Si les suicides dans les stations de métro de Téhéran demeurent un problème grave, les statistiques officielles dans ce domaine n’ont pas été mises à jour depuis plus d’une décennie. Les experts estiment que l’absence de mesures de sécurité adéquates, telles que les portes palières, joue un rôle important dans la prolongation de cette crise.

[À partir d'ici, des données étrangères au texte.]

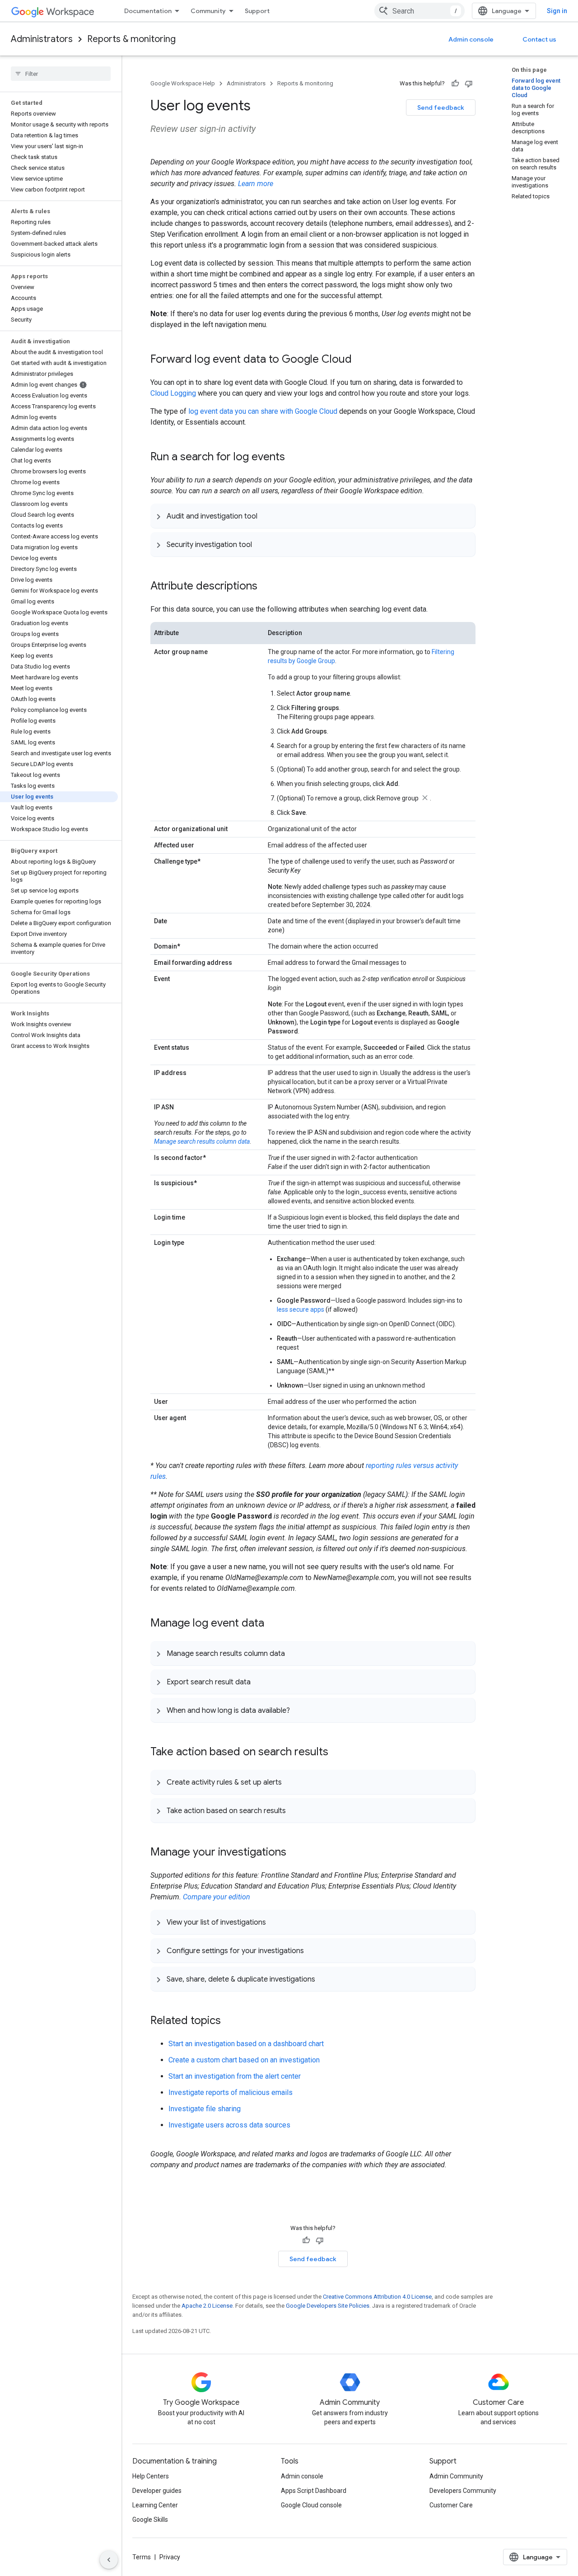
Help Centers (150, 2476)
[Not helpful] (468, 83)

Le site Internet Khabar Online, géré par l’État, a noté dans un rapport d’enquête sur le manque de mesures de sécurité dans les stations de métro que, selon les statistiques de 2014, entre 17 et 18 personnes par an tentaient de se suicider dans les stations de métro de Téhéran.
Le rapport ajoute que des études ultérieures ont montré une tendance à la hausse de ces chiffres au fil des ans. Cependant, aucune statistique actualisée n’a été publiée et bon nombre de ces incidents sont officiellement signalés sous l’étiquette « entrée non autorisée dans la zone ferroviaire ».

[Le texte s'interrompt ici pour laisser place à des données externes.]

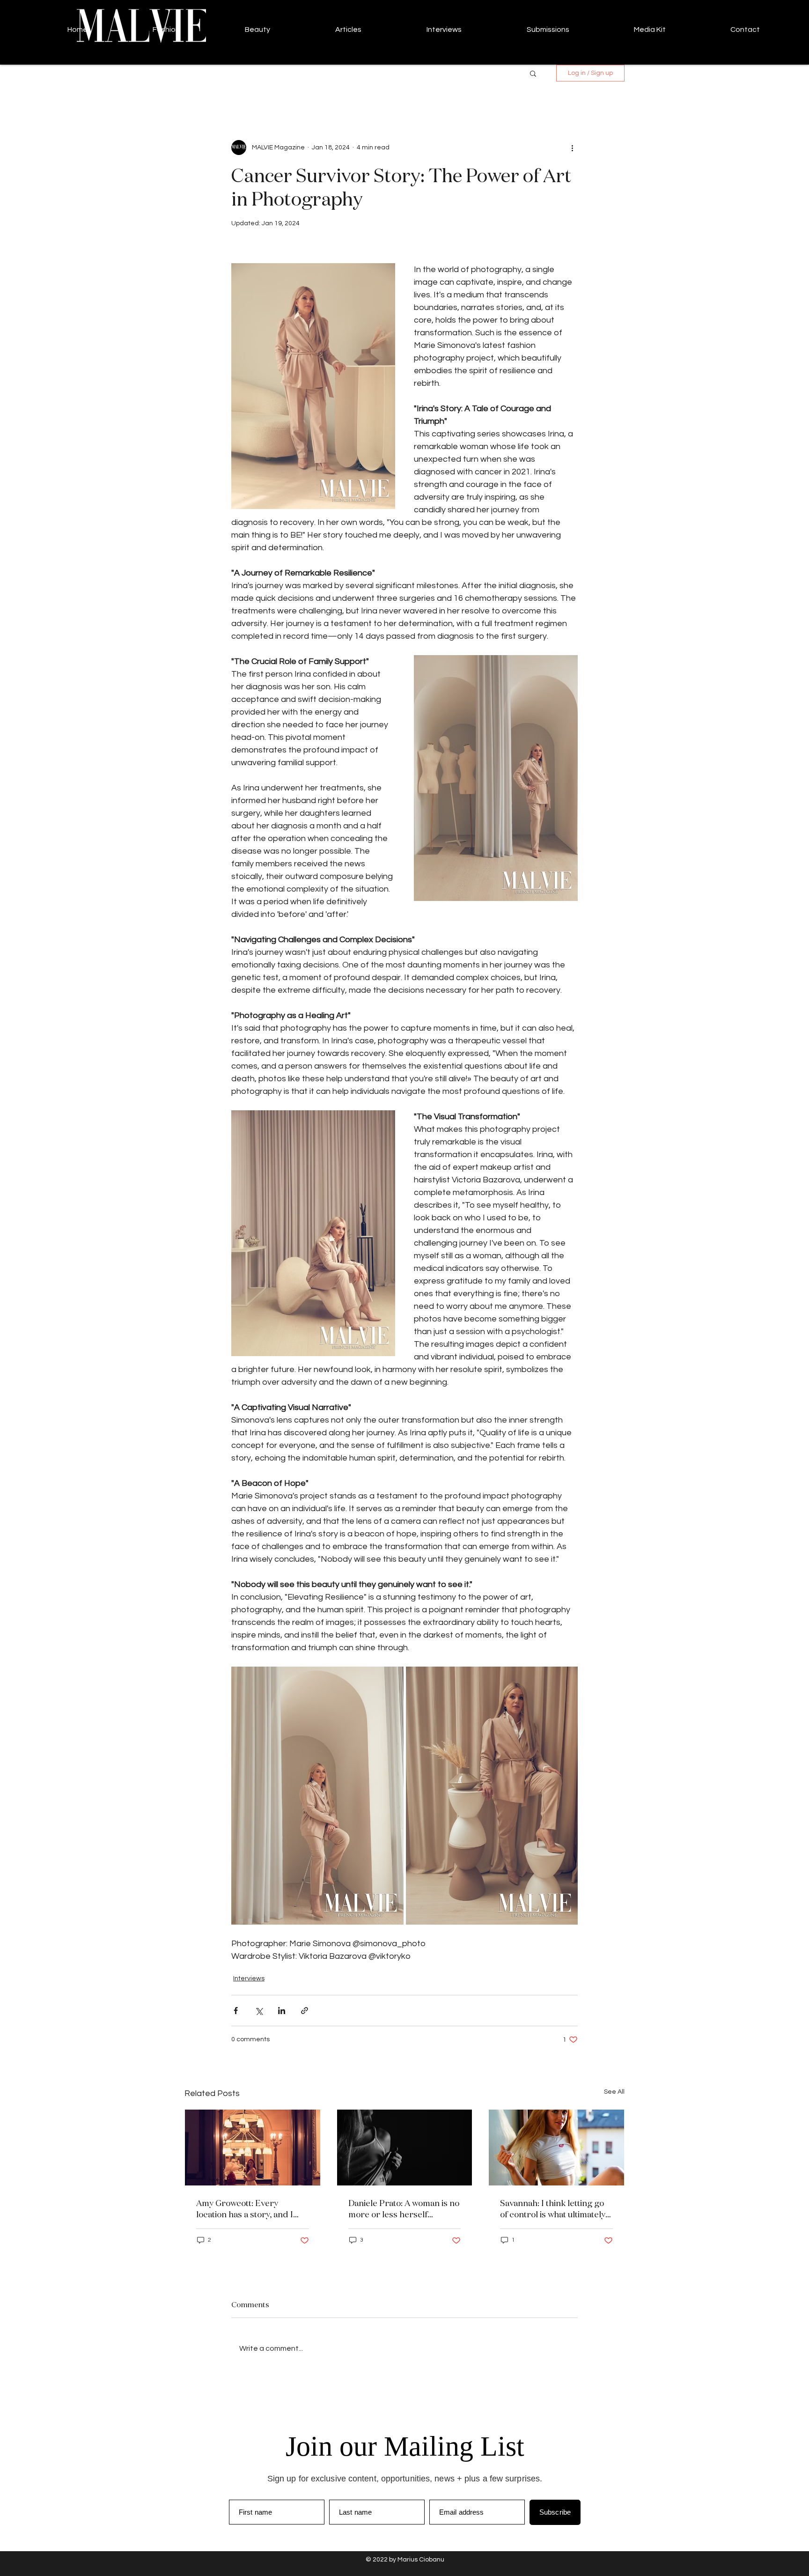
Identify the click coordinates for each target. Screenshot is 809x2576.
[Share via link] (304, 2010)
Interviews (249, 1978)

Le premier cas de suicide enregistré dans le métro remonte à mars 2005, lorsqu’une jeune fille de 18 ans s’est suicidée à la station Beheshti.
Entre 2007 et 2012, plusieurs cas de suicide ont été signalés dans différentes stations de métro.
En 2014, une femme d’âge moyen à la station Vali Asr et un homme sur la ligne 4 du métro ont mis fin à leurs jours.
Cette tendance s’est poursuivie dans les années 2010 ; en septembre 2016, un homme de 40 ans à la station Enghelab s’est jeté sur les voies et en février 2017, une femme de 28 ans a perdu la vie à la station Azadi Square.
Ces incidents ont persisté ces dernières années. En mars 2024, un jeune de 18 ans a tenté de se suicider à la station de métro Janbazan et en août 2024, une femme de 30 ans à la station Ibn Sina a été grièvement blessée après avoir été heurtée par un train.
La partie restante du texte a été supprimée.